In many ways, Still Trippin’ is the decades-long culmination of the complex footwork genre, which emerged to soundtrack Chicago dance crews in the wake of ghetto house and juke music at the turn of the millennium, before reaching wider acclaim and global audiences in the early 2010s. Still, footwork, with its intense drum patterns designed to challenge dancers, remains divisive. “Certain people get it, certain people don’t get it,” Taye says. “It resonates so hard with me… there’s still no other vibe like it.”

“Certain people don't get footwork. But it resonates so hard with me. There's still no other vibe like it”

DJ Taye became enchanted by footwork when he first heard it as a kid on a mixtape he’d found with friend and collaborator Desmond Penn. “We made a goofy dance to it [but] didn’t know what the fuck we were doing,” he remembers. After downloading Fruity Loops, Taye started out crafting hip-hop beats and uploading them to SoundCloud predecessor Soundclick. Soon, his friends started footworking, and he learned about local elders DJ Rashad, DJ Spinn and the Ghettotekz crew–which would become Teklife. “This is some crazy-ass music,” he remembers thinking. “My beats were already weird and spacey, so I was fucking with the vibe of it.”

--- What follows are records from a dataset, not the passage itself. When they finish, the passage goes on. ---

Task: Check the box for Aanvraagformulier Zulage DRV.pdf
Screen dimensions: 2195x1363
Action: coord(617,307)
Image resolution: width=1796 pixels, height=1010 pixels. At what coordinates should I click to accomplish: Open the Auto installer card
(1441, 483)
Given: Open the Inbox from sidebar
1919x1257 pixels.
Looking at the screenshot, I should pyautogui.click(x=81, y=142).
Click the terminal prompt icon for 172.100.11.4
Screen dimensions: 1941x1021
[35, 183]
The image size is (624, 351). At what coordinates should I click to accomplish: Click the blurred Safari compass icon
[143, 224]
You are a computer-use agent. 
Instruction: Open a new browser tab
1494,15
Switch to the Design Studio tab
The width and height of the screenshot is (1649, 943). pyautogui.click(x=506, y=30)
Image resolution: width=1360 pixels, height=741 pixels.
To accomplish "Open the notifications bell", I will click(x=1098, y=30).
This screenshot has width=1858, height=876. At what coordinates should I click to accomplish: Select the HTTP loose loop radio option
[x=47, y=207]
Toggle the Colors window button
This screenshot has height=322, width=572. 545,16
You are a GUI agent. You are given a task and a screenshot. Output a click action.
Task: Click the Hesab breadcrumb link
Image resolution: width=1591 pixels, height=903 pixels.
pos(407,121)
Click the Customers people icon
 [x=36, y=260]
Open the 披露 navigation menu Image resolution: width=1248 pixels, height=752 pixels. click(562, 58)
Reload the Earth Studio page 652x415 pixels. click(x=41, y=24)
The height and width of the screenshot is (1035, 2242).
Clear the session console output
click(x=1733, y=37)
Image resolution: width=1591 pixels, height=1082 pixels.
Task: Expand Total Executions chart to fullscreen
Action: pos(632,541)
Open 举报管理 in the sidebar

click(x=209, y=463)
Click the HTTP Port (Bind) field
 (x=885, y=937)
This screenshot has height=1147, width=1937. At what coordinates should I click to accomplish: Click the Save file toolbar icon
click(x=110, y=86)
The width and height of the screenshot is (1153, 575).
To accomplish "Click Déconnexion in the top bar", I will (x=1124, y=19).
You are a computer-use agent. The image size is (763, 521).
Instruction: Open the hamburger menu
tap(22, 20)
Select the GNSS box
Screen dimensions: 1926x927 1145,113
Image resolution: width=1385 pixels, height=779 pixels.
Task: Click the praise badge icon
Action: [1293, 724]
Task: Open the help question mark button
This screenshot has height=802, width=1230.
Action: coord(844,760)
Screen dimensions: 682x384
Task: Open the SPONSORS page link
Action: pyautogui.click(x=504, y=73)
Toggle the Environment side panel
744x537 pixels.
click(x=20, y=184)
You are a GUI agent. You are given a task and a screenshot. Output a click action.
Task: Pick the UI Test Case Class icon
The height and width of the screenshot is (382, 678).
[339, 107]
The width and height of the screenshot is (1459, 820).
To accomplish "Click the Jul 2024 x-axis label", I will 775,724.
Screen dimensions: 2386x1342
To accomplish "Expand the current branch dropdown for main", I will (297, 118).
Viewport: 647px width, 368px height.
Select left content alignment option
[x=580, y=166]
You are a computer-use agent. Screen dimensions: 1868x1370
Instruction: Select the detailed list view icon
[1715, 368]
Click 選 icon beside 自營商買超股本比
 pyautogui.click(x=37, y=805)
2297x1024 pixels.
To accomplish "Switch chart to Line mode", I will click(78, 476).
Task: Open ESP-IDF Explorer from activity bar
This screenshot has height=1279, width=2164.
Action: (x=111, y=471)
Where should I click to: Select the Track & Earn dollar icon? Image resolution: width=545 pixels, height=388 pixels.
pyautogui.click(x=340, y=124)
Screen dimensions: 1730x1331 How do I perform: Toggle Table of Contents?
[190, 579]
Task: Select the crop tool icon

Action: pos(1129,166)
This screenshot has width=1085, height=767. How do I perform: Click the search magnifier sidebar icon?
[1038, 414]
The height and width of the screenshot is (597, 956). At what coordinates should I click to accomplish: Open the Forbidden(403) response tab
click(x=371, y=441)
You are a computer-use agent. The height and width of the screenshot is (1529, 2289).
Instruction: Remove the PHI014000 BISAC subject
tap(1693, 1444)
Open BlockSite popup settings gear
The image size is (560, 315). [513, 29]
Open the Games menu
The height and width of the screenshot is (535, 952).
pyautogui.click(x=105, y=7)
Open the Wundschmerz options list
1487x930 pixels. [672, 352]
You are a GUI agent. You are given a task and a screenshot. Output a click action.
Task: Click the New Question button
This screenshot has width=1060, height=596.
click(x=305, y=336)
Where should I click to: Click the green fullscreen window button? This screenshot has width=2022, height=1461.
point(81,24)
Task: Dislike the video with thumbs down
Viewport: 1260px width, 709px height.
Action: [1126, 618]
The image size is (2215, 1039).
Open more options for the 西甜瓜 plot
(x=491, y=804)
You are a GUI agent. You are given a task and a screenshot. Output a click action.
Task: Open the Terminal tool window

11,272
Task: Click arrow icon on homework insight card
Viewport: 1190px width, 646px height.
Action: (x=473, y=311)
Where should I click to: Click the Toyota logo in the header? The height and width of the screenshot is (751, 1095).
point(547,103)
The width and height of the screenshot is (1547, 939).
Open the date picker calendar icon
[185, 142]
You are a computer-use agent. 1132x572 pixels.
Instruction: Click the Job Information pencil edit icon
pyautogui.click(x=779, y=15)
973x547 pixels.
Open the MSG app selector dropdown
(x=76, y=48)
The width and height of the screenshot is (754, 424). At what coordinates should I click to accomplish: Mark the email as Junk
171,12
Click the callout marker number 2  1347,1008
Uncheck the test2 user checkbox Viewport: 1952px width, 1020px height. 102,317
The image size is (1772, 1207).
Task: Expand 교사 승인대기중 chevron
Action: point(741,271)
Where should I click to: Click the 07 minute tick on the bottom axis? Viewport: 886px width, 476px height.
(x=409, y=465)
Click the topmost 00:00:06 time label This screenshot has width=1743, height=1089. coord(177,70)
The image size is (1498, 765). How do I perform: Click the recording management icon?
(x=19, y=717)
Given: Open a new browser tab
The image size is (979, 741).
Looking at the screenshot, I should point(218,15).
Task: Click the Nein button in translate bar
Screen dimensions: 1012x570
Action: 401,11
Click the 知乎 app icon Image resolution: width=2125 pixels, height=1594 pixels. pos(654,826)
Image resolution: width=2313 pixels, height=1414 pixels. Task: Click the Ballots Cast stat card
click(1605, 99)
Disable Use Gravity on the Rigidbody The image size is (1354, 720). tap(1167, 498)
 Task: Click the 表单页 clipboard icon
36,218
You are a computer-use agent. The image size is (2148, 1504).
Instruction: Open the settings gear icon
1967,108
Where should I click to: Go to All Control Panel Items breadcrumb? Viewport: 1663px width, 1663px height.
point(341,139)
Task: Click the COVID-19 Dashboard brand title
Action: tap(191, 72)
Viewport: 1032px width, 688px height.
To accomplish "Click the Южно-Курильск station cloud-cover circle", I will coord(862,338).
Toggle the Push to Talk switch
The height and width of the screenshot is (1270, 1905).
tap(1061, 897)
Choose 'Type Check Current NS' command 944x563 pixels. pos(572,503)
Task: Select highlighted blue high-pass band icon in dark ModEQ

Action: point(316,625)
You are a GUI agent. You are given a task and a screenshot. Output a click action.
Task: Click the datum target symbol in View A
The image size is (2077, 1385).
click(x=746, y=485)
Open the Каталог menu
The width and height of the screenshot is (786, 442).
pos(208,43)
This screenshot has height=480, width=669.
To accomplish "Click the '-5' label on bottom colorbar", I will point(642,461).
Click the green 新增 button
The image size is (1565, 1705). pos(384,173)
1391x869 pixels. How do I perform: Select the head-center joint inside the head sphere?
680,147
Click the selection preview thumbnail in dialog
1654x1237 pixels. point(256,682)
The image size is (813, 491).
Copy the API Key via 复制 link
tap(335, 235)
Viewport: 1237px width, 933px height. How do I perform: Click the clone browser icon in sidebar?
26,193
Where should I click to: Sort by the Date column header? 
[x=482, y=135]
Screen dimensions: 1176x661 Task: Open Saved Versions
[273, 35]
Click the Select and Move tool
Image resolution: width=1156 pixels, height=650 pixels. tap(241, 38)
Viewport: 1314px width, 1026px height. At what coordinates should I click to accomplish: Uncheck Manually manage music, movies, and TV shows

Having joined Teklife in 2010, DJ Taye turned out a handful of self-released EPs and albums that established him as one of the anchors of the crew’s second generation alongside fellow Chicagoans DJ Earl and DJ Manny. On his 2015 Hyperdub debut, the Break It Down EP, Taye connected with out-of-town newcomers DJ Paypal and Tripletrain on ragged battle tracks and soul-sampling mind-expanders. 2016’s moody Move Out EP showed off Taye’s gifts for woozy synth melodies (on the title track) and featured the poignant-sounding masterpiece Burnin’ Ya Boa.

No stranger to collaborations, Still Trippin’ sees Taye looking outside the box for talents that help him explore new corners of footwork. Cool Kids rapper Chuck Inglish is a natural fit on Get It Jukin, Jersey club star Uniiqu3 brings her infectious energy to Gimme Some Mo, and Odile Myrtil (a Montreal vocalist who also appeared on Rizzla’s Iron Cages) adds a delicate counterpoint on Same Sound. Perhaps the most unexpected guest is Fabi Reyna, the editor-in-chief of women’s guitar magazine She Shreds, who met Taye at a Red Bull Music Academy Bass Camp residency. On I Don’t Know, Reyna contributes bass guitar and some reverb-heavy riffage.

With its experimental, collaborative spirit, Still Trippin’ proudly continues the legacy created by footwork’s elder statesmen. And as with everything Teklife, DJ Rashad’s influence and presence looms large, four years after his untimely passing. “You can feel how we miss him, you can feel his energy through the album,” Taye says, a somber tone in his voice. “I’m just pushing as hard as I can for him, his son, his legacy. That’s the best I can do for my friend.”